Within a year, a personal telephone line was almost unnecessary (instead I was asking for “personal” computers) because

AOL launched instant messenger. In hindsight I can thank AOL IM for taking my typing skills to new heights! In the ol’ days, we spoke and typed with real, full words…emoticons were very limited and “LOL” was just a baby; “OMG” wasn’t even a fetus. Chat rooms and instant messenger taught me to type with a vigorous speed only seen by frantic college students with a term paper due in a hour. If I was going to hold my own in a political debate chat room I had to type quick!

It wasn’t until 2003 that my social media circle expanded beyond my wildest dreams and it all started with an account on Friendster. Friendster was hip, too hip in my opinion. In fact, I’d be willing to bet that Friendster (and eventually, American Apparel) is responsible for the infamous “hipster” and it’s widely publicized ways of being. You had to be invited to be on Friendster and thanks to an outrageously cool DJ out of Austin, I was asked to join this group of tattooed, artsy, always ironic and donning chucks and Buddy Holly glasses crew.

Friendster was cool and everyone showed their cool through their lists of underground music, film and literary loves. But then a new crew showed up and its platform was bigger, better and a lot more fun: Myspace. I jumped on the Myspace train on October 27, 2003 and within months; it consumed a majority of my leisure computer time. All of a sudden, I was connected to what seemed like the entire world. I could promote my art exhibitions, find new artists to collaborate with, view pictures from last night’s party and consume more social information than I could handle. It seemed as if my whole life could be summarized into interests, favorite music, favorite movies, comments and a friend list that included this mysterious guy named Tom.
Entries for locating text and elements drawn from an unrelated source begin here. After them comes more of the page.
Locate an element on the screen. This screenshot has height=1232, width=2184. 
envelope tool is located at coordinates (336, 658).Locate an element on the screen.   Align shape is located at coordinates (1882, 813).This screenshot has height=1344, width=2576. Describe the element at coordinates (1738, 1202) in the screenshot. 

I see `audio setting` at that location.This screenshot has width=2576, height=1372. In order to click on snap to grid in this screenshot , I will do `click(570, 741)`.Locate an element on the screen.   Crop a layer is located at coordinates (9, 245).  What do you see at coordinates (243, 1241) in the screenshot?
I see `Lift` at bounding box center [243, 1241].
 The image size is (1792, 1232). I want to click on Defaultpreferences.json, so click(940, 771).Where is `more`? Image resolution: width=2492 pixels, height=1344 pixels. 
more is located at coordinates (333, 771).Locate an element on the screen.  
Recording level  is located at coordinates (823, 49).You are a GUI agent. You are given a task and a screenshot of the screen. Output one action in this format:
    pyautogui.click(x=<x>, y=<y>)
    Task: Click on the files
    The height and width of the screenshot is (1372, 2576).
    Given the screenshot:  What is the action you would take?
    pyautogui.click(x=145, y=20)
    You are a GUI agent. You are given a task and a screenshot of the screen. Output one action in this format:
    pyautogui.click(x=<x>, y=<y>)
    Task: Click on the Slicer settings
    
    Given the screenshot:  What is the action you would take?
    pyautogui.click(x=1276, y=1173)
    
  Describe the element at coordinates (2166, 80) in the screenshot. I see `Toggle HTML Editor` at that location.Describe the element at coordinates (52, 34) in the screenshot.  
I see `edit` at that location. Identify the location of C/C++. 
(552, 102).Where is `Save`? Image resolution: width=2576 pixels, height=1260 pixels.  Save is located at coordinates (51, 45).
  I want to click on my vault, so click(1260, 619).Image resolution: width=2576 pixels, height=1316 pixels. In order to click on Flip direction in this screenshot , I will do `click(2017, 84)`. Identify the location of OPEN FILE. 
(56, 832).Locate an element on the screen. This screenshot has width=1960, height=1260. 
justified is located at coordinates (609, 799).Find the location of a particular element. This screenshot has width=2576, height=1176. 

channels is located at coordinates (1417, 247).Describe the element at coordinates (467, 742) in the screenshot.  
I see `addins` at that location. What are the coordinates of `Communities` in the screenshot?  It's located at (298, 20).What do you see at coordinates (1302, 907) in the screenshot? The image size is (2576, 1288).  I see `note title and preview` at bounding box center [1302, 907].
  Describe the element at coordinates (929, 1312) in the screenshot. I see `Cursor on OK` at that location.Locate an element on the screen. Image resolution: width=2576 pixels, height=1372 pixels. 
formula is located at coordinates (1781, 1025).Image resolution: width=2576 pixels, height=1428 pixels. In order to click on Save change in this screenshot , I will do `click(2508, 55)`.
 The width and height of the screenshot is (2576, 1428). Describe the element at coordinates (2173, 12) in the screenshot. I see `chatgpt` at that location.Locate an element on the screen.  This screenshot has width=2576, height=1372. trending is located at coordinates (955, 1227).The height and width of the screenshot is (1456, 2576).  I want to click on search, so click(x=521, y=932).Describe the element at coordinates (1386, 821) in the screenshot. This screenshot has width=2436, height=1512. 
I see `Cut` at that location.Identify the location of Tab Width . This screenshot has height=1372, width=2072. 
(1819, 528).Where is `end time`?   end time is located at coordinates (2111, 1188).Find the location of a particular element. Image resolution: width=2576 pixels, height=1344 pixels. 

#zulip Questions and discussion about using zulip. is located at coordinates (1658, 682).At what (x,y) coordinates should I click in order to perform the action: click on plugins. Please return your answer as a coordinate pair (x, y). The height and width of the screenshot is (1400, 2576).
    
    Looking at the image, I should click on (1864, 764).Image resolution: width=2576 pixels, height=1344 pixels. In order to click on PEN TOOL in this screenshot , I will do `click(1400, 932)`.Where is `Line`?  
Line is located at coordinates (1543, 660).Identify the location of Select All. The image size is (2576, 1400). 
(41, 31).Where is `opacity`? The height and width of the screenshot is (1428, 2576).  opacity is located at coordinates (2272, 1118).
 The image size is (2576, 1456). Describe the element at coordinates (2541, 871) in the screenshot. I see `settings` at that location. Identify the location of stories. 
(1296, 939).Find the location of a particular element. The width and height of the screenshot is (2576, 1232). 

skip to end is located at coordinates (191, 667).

And I’m pretty sure that you know the rest of this story. Now there are a million resources at my disposal. I indulge in everything from the services mentioned in this post to at least 7 resources in the image to the right. Not to mention new services that have popped up in the last year (hint: I love social bookmarking and image posting like FFFound!) But beyond being resources they have connected me to the world. I love that social media is largely responsible for changing how people connect to presidential candidates and their campaigns. I love that moms went nuts about Twitter & Facebook after Oprah announced her jump into social media. I love that I feel like there is nothing I can’t learn as long as I can google. I love blogs about blogging and blogs about nothing and blogs about everything. I love that my number of google hits or my blog traffic is how I partially define career success. I love that there is a community for every person on this planet and that it can be accessed with a few keystrokes. I love that YouTube has applauded the quirkiness of people. I love that millions of people find solace, fame, comfort, laughter and a million things in between just by typing a few words.

In short, after 23 years on the computer, I am blown away at the value it has brought to my life. Clearly, I gave up on

“unplugging” (I just love blogging far too much) but I did buy a netbook so I could be uber-mobile in my internet adventures!